Eating out at restaurants is way more expensive now: Here’s why diners are eating record costs
No, it’s not a figment of your overactive imagination. Prices are climbing faster than they have in over three decades, the Bureau of Labor Statistics says.
This year’s consumer price index, published every October, rose 6.2%—the biggest annual jump since the first Bush was president. Almost everything is more expensive, from energy to used cars to cigarettes. But few sectors report price surges like the ones hitting food, and which are starting to be reflected on menus nationwide. According to the BLS data, prices at America’s fast-food restaurants are 7.1% higher than they were in 2020, and the prices at full-service restaurants are 5.9% higher. Both represent the biggest increases the BLS has ever recorded.
Food is suffering the same perfect storm of crises that’s plaguing other sectors: the pandemic, bottlenecked supply chains, extreme weather. Their direct effect on grocery shoppers’ wallets has been making headlines, but higher ingredient costs obviously lead to higher menu prices. The BLS’s data shows jumps in this year’s prices for meat, poultry, fish, and egg. Pork in particular registered the highest jump on record (14.1%), while beef prices rose by 20.1%.

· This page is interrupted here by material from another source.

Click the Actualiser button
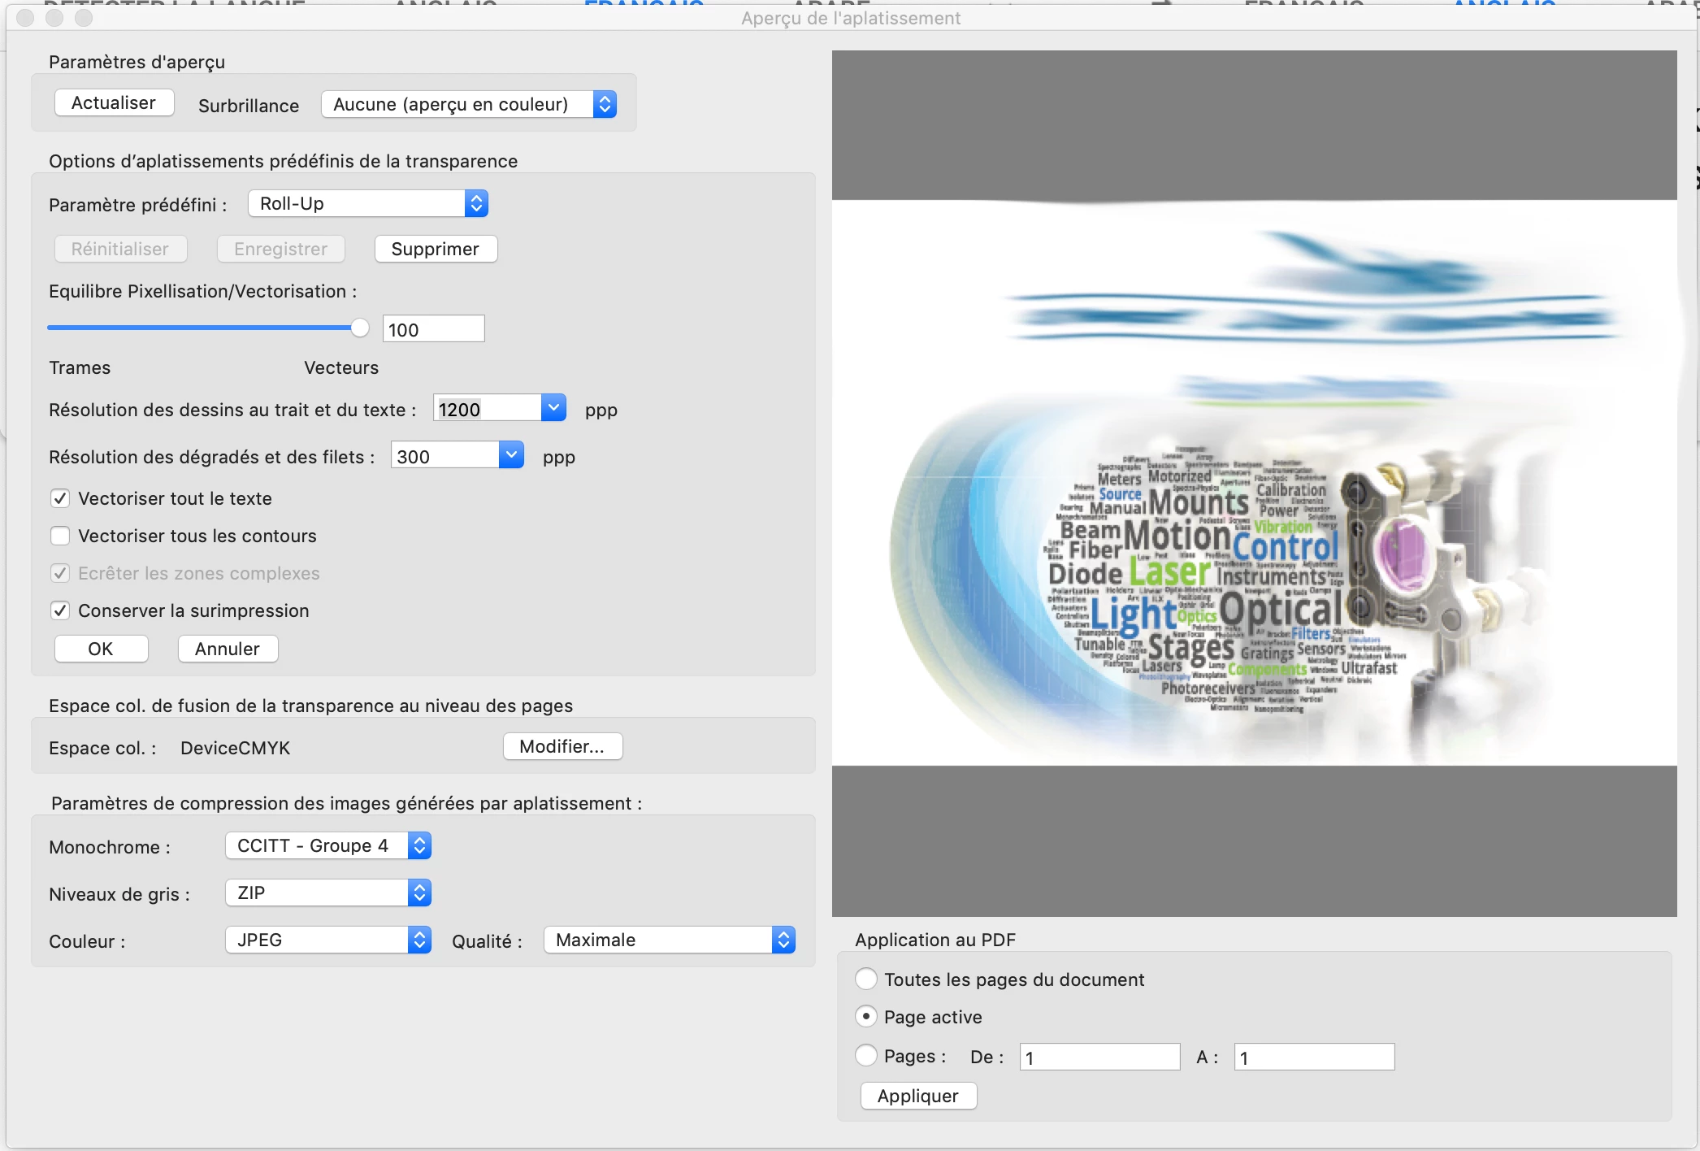Viewport: 1700px width, 1151px height. (x=114, y=103)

But food prices are also being affected by a particularly acute and thorny labor crisis. Massive strikes over low pay are occurring up the supply chain, while frustrated employees are attempting to organize big restaurant brand’s stores to negotiate better working conditions. Employees’ decreased willingness to work for lower wages and employers’ claim that there’s no extra money because of COVID has left some restaurants saying they’ve had no choice but to raise menu prices. In fact, most fast-food chains did raise theirs this year, some by as much as 10%.

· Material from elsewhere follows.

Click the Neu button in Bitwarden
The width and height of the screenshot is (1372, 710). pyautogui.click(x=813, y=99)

Separate BLS data showing the hospitality industry’s number of job openings doesn’t suggest prices will be coming down soon: In August, the most recent month there’s data for, the industry had 1.5 million job openings, but employers filled just over 1 million of them, leaving a gap of 476,000 unfilled jobs. It’s a radical change from even the situation back in March, when the industry reported 1,015,000 hires versus 989,000 job openings. Not helping things: The fact that hospitality workers are quitting at a rate that’s more than double the national average.

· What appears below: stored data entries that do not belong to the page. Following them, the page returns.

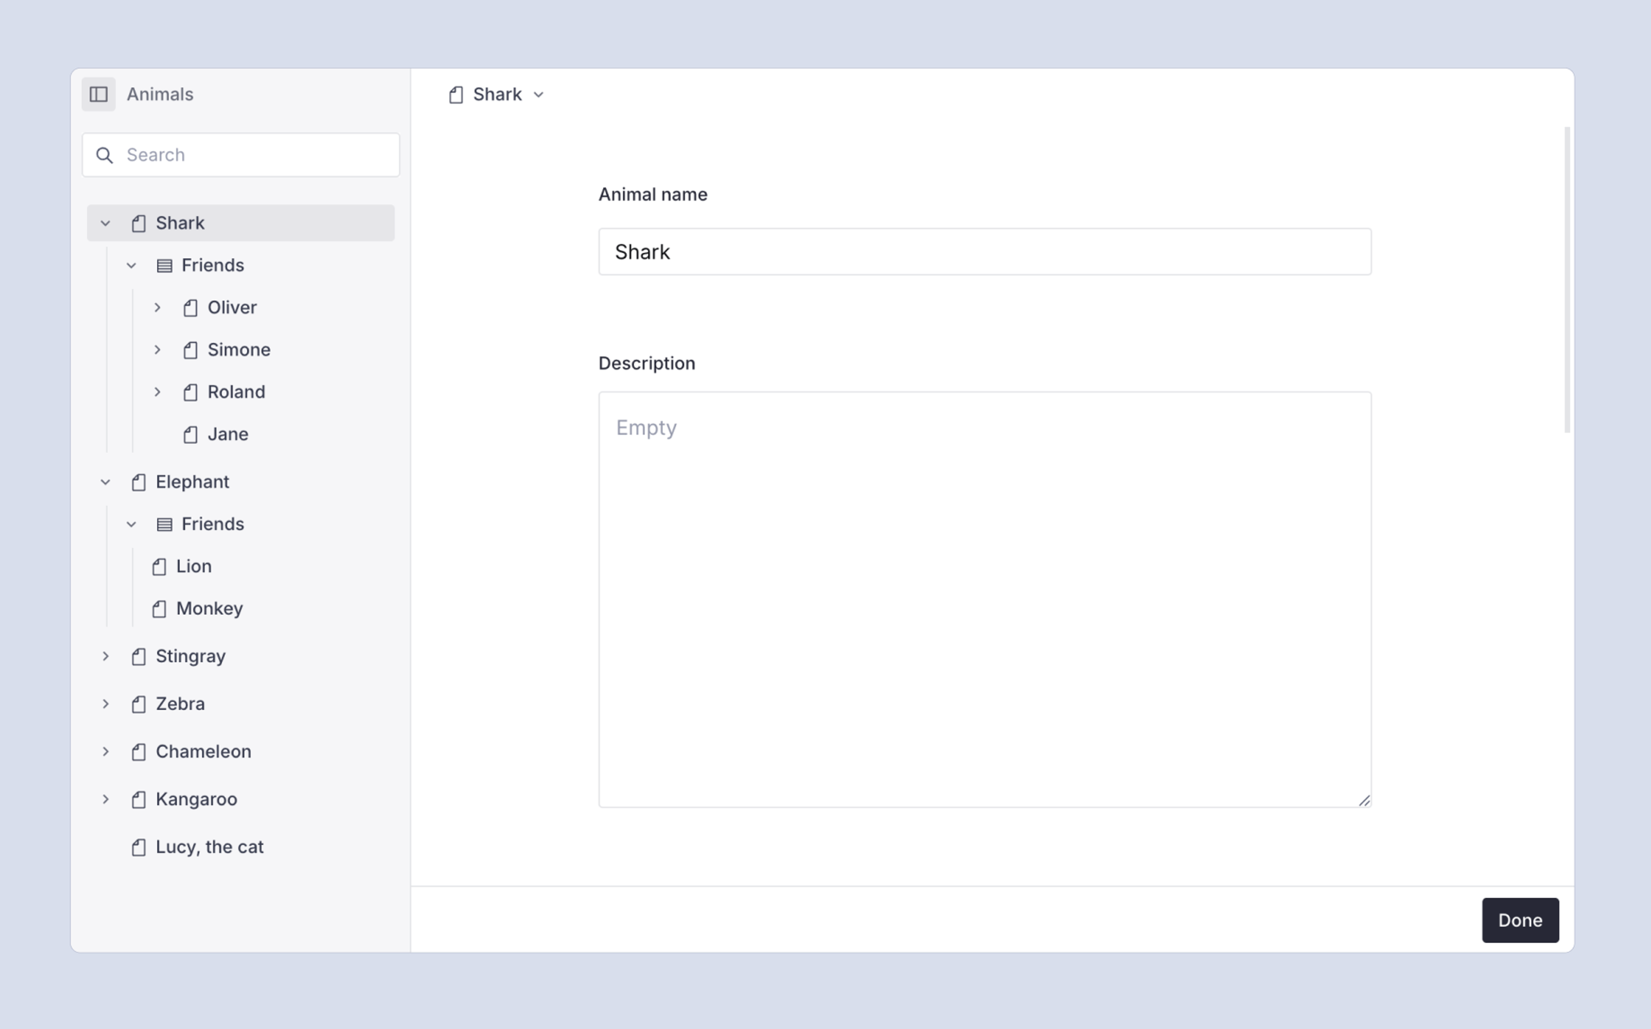This screenshot has width=1651, height=1029.
Task: Click the search magnifier icon
Action: pyautogui.click(x=104, y=155)
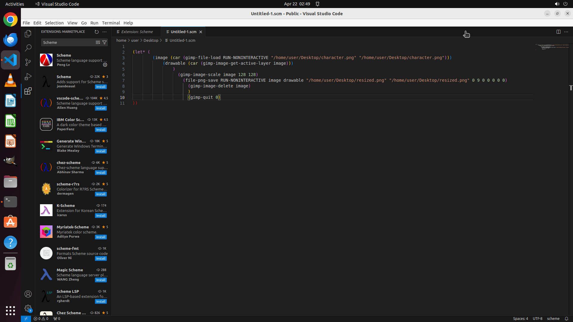Clear extensions search results icon

tap(98, 42)
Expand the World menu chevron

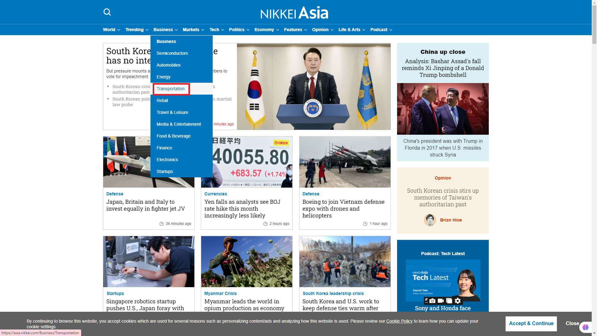(x=118, y=30)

Analysts have begun politely suggesting a paradigm shift. “Restaurants will be forced to increase wages to attract the staff they need,” Moody’s said in a report last month. Some are listening—Brinker International, Chili’s parent company that employs 60,000 workers at 1,600 locations, just announced an “aspirational” goal of paying $18 an hour by 2023. For the others, it may take more time: The price leap doesn’t appear to be putting much of a dent in current restaurant sales. In this quarter’s earnings reports, McDonald’s and Taco Bell announced their best sales since 2018.